**The problem**
Your reply should reproduce each record precisely as written.

**Supplied information**

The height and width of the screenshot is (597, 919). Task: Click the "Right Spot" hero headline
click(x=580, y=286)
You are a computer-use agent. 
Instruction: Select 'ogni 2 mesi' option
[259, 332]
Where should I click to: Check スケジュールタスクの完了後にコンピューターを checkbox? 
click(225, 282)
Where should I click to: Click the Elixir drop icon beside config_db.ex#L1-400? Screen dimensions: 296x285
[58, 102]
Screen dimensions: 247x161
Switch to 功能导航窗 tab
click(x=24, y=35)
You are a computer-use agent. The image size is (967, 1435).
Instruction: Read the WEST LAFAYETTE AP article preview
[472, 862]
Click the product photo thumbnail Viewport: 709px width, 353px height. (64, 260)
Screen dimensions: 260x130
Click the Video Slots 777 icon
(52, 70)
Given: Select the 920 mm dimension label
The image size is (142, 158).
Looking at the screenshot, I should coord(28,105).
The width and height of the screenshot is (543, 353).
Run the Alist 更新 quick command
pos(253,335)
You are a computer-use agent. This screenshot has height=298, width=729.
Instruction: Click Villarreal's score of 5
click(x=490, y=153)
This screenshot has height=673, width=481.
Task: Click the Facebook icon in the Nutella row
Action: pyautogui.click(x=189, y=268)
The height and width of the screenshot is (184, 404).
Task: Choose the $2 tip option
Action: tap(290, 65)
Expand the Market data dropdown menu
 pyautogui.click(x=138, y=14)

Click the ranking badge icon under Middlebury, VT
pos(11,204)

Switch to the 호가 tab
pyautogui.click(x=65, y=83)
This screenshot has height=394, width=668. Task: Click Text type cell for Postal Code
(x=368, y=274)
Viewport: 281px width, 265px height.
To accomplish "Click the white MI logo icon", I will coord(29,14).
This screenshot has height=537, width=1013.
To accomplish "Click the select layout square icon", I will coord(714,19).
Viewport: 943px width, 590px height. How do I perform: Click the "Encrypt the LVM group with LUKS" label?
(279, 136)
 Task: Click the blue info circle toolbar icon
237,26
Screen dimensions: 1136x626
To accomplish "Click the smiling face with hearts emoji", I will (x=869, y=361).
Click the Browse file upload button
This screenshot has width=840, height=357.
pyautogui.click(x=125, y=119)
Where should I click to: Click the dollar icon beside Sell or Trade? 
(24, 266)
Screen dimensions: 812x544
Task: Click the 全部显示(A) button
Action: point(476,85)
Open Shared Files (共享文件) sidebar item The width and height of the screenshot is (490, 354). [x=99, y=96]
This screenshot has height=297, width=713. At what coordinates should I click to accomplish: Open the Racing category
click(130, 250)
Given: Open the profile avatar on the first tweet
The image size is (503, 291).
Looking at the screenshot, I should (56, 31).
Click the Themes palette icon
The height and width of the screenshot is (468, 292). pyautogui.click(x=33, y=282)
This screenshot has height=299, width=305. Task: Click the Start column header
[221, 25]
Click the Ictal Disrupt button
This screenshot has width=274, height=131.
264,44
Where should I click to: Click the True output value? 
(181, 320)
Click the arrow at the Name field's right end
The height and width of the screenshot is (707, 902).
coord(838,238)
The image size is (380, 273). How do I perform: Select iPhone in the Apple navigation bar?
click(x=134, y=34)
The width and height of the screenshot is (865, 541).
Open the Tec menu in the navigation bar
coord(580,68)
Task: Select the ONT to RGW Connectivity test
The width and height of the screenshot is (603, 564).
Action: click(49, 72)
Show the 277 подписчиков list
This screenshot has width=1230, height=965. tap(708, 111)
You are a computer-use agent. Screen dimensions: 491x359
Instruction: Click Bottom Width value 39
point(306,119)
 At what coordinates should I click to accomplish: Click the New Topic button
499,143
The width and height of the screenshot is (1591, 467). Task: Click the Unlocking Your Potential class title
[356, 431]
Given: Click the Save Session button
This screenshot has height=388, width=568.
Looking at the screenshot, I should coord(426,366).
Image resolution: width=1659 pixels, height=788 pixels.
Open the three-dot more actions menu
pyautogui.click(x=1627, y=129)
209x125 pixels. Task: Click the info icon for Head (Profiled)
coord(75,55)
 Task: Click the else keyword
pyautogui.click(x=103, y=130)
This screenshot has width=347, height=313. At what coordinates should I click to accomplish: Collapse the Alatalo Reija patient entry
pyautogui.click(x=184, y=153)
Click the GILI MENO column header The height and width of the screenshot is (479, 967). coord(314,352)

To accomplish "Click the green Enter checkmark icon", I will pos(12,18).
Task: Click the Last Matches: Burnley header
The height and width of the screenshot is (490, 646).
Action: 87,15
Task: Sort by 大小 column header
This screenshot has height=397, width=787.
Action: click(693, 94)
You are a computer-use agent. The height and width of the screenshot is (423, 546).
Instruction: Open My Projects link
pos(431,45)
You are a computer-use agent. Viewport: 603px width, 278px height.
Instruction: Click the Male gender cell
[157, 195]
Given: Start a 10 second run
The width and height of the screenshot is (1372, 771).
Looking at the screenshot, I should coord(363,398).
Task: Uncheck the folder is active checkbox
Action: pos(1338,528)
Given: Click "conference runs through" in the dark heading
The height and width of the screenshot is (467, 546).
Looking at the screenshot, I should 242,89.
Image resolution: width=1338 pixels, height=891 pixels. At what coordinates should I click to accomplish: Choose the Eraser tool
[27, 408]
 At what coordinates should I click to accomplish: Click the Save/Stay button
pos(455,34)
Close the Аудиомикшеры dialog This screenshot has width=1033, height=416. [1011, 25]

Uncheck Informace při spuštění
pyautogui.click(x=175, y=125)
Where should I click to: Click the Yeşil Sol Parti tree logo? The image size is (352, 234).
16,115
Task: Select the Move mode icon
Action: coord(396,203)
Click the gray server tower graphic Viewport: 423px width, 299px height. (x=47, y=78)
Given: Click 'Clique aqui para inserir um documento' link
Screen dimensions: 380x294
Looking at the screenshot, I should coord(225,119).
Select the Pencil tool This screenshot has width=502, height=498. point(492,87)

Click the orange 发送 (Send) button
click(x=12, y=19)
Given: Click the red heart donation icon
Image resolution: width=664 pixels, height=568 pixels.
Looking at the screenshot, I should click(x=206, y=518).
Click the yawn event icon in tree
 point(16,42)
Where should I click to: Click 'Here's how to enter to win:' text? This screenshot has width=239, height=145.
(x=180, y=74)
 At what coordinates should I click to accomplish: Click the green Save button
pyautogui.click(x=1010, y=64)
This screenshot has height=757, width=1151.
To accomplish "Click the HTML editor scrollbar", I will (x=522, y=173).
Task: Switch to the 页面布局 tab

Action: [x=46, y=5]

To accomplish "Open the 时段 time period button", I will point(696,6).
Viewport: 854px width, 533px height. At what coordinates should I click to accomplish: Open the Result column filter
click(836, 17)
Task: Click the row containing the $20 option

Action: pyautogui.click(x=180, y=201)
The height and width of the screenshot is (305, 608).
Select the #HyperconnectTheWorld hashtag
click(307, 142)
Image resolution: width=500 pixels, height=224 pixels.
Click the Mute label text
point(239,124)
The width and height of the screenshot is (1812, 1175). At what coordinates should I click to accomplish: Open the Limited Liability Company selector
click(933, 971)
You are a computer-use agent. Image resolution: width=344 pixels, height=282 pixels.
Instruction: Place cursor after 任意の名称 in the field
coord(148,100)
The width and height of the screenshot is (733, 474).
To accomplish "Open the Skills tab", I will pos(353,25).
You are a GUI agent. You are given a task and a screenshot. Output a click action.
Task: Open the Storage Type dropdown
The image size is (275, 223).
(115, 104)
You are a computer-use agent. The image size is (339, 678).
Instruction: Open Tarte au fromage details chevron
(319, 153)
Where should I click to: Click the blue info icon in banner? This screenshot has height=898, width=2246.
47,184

**Your response**
The height and width of the screenshot is (597, 919). Task: Click the "Right Spot" hero headline
click(x=580, y=286)
You are a computer-use agent. 
Instruction: Select 'ogni 2 mesi' option
[259, 332]
Where should I click to: Check スケジュールタスクの完了後にコンピューターを checkbox? 
click(225, 282)
Where should I click to: Click the Elixir drop icon beside config_db.ex#L1-400? Screen dimensions: 296x285
[58, 102]
Screen dimensions: 247x161
Switch to 功能导航窗 tab
click(x=24, y=35)
You are a computer-use agent. The image size is (967, 1435).
Instruction: Read the WEST LAFAYETTE AP article preview
[472, 862]
Click the product photo thumbnail Viewport: 709px width, 353px height. (64, 260)
Screen dimensions: 260x130
Click the Video Slots 777 icon
(52, 70)
Given: Select the 920 mm dimension label
The image size is (142, 158).
Looking at the screenshot, I should coord(28,105).
The width and height of the screenshot is (543, 353).
Run the Alist 更新 quick command
pos(253,335)
You are a computer-use agent. This screenshot has height=298, width=729.
Instruction: Click Villarreal's score of 5
click(x=490, y=153)
This screenshot has height=673, width=481.
Task: Click the Facebook icon in the Nutella row
Action: pyautogui.click(x=189, y=268)
The height and width of the screenshot is (184, 404).
Task: Choose the $2 tip option
Action: tap(290, 65)
Expand the Market data dropdown menu
 pyautogui.click(x=138, y=14)

Click the ranking badge icon under Middlebury, VT
pos(11,204)

Switch to the 호가 tab
pyautogui.click(x=65, y=83)
This screenshot has height=394, width=668. Task: Click Text type cell for Postal Code
(x=368, y=274)
Viewport: 281px width, 265px height.
To accomplish "Click the white MI logo icon", I will coord(29,14).
This screenshot has height=537, width=1013.
To accomplish "Click the select layout square icon", I will coord(714,19).
Viewport: 943px width, 590px height. How do I perform: Click the "Encrypt the LVM group with LUKS" label?
(279, 136)
 Task: Click the blue info circle toolbar icon
237,26
Screen dimensions: 1136x626
To accomplish "Click the smiling face with hearts emoji", I will (x=869, y=361).
Click the Browse file upload button
This screenshot has width=840, height=357.
pyautogui.click(x=125, y=119)
Where should I click to: Click the dollar icon beside Sell or Trade? 
(24, 266)
Screen dimensions: 812x544
Task: Click the 全部显示(A) button
Action: point(476,85)
Open Shared Files (共享文件) sidebar item The width and height of the screenshot is (490, 354). [x=99, y=96]
This screenshot has height=297, width=713. At what coordinates should I click to accomplish: Open the Racing category
click(130, 250)
Given: Open the profile avatar on the first tweet
The image size is (503, 291).
Looking at the screenshot, I should (56, 31).
Click the Themes palette icon
The height and width of the screenshot is (468, 292). pyautogui.click(x=33, y=282)
This screenshot has height=299, width=305. Task: Click the Start column header
[221, 25]
Click the Ictal Disrupt button
This screenshot has width=274, height=131.
264,44
Where should I click to: Click the True output value? 
(181, 320)
Click the arrow at the Name field's right end
The height and width of the screenshot is (707, 902).
coord(838,238)
The image size is (380, 273). How do I perform: Select iPhone in the Apple navigation bar?
click(x=134, y=34)
The width and height of the screenshot is (865, 541).
Open the Tec menu in the navigation bar
coord(580,68)
Task: Select the ONT to RGW Connectivity test
The width and height of the screenshot is (603, 564).
Action: click(49, 72)
Show the 277 подписчиков list
This screenshot has width=1230, height=965. tap(708, 111)
You are a computer-use agent. Screen dimensions: 491x359
Instruction: Click Bottom Width value 39
point(306,119)
 At what coordinates should I click to accomplish: Click the New Topic button
499,143
The width and height of the screenshot is (1591, 467). Task: Click the Unlocking Your Potential class title
[356, 431]
Given: Click the Save Session button
This screenshot has height=388, width=568.
Looking at the screenshot, I should coord(426,366).
Image resolution: width=1659 pixels, height=788 pixels.
Open the three-dot more actions menu
pyautogui.click(x=1627, y=129)
209x125 pixels. Task: Click the info icon for Head (Profiled)
coord(75,55)
 Task: Click the else keyword
pyautogui.click(x=103, y=130)
This screenshot has width=347, height=313. At what coordinates should I click to accomplish: Collapse the Alatalo Reija patient entry
pyautogui.click(x=184, y=153)
Click the GILI MENO column header The height and width of the screenshot is (479, 967). coord(314,352)

To accomplish "Click the green Enter checkmark icon", I will pos(12,18).
Task: Click the Last Matches: Burnley header
The height and width of the screenshot is (490, 646).
Action: 87,15
Task: Sort by 大小 column header
This screenshot has height=397, width=787.
Action: click(693, 94)
You are a computer-use agent. The height and width of the screenshot is (423, 546).
Instruction: Open My Projects link
pos(431,45)
You are a computer-use agent. Viewport: 603px width, 278px height.
Instruction: Click the Male gender cell
[157, 195]
Given: Start a 10 second run
The width and height of the screenshot is (1372, 771).
Looking at the screenshot, I should coord(363,398).
Task: Uncheck the folder is active checkbox
Action: pos(1338,528)
Given: Click "conference runs through" in the dark heading
The height and width of the screenshot is (467, 546).
Looking at the screenshot, I should 242,89.
Image resolution: width=1338 pixels, height=891 pixels. At what coordinates should I click to accomplish: Choose the Eraser tool
[27, 408]
 At what coordinates should I click to accomplish: Click the Save/Stay button
pos(455,34)
Close the Аудиомикшеры dialog This screenshot has width=1033, height=416. [1011, 25]

Uncheck Informace při spuštění
pyautogui.click(x=175, y=125)
Where should I click to: Click the Yeşil Sol Parti tree logo? The image size is (352, 234).
16,115
Task: Select the Move mode icon
Action: coord(396,203)
Click the gray server tower graphic Viewport: 423px width, 299px height. (x=47, y=78)
Given: Click 'Clique aqui para inserir um documento' link
Screen dimensions: 380x294
Looking at the screenshot, I should coord(225,119).
Select the Pencil tool This screenshot has width=502, height=498. point(492,87)

Click the orange 发送 (Send) button
click(x=12, y=19)
Given: Click the red heart donation icon
Image resolution: width=664 pixels, height=568 pixels.
Looking at the screenshot, I should click(x=206, y=518).
Click the yawn event icon in tree
 point(16,42)
Where should I click to: Click 'Here's how to enter to win:' text? This screenshot has width=239, height=145.
(x=180, y=74)
 At what coordinates should I click to accomplish: Click the green Save button
pyautogui.click(x=1010, y=64)
This screenshot has height=757, width=1151.
To accomplish "Click the HTML editor scrollbar", I will (x=522, y=173).
Task: Switch to the 页面布局 tab

Action: [x=46, y=5]

To accomplish "Open the 时段 time period button", I will point(696,6).
Viewport: 854px width, 533px height. At what coordinates should I click to accomplish: Open the Result column filter
click(836, 17)
Task: Click the row containing the $20 option

Action: pyautogui.click(x=180, y=201)
The height and width of the screenshot is (305, 608).
Select the #HyperconnectTheWorld hashtag
click(307, 142)
Image resolution: width=500 pixels, height=224 pixels.
Click the Mute label text
point(239,124)
The width and height of the screenshot is (1812, 1175). At what coordinates should I click to accomplish: Open the Limited Liability Company selector
click(933, 971)
You are a computer-use agent. Image resolution: width=344 pixels, height=282 pixels.
Instruction: Place cursor after 任意の名称 in the field
coord(148,100)
The width and height of the screenshot is (733, 474).
To accomplish "Open the Skills tab", I will pos(353,25).
You are a GUI agent. You are given a task and a screenshot. Output a click action.
Task: Open the Storage Type dropdown
The image size is (275, 223).
(115, 104)
You are a computer-use agent. The image size is (339, 678).
Instruction: Open Tarte au fromage details chevron
(319, 153)
Where should I click to: Click the blue info icon in banner? This screenshot has height=898, width=2246.
47,184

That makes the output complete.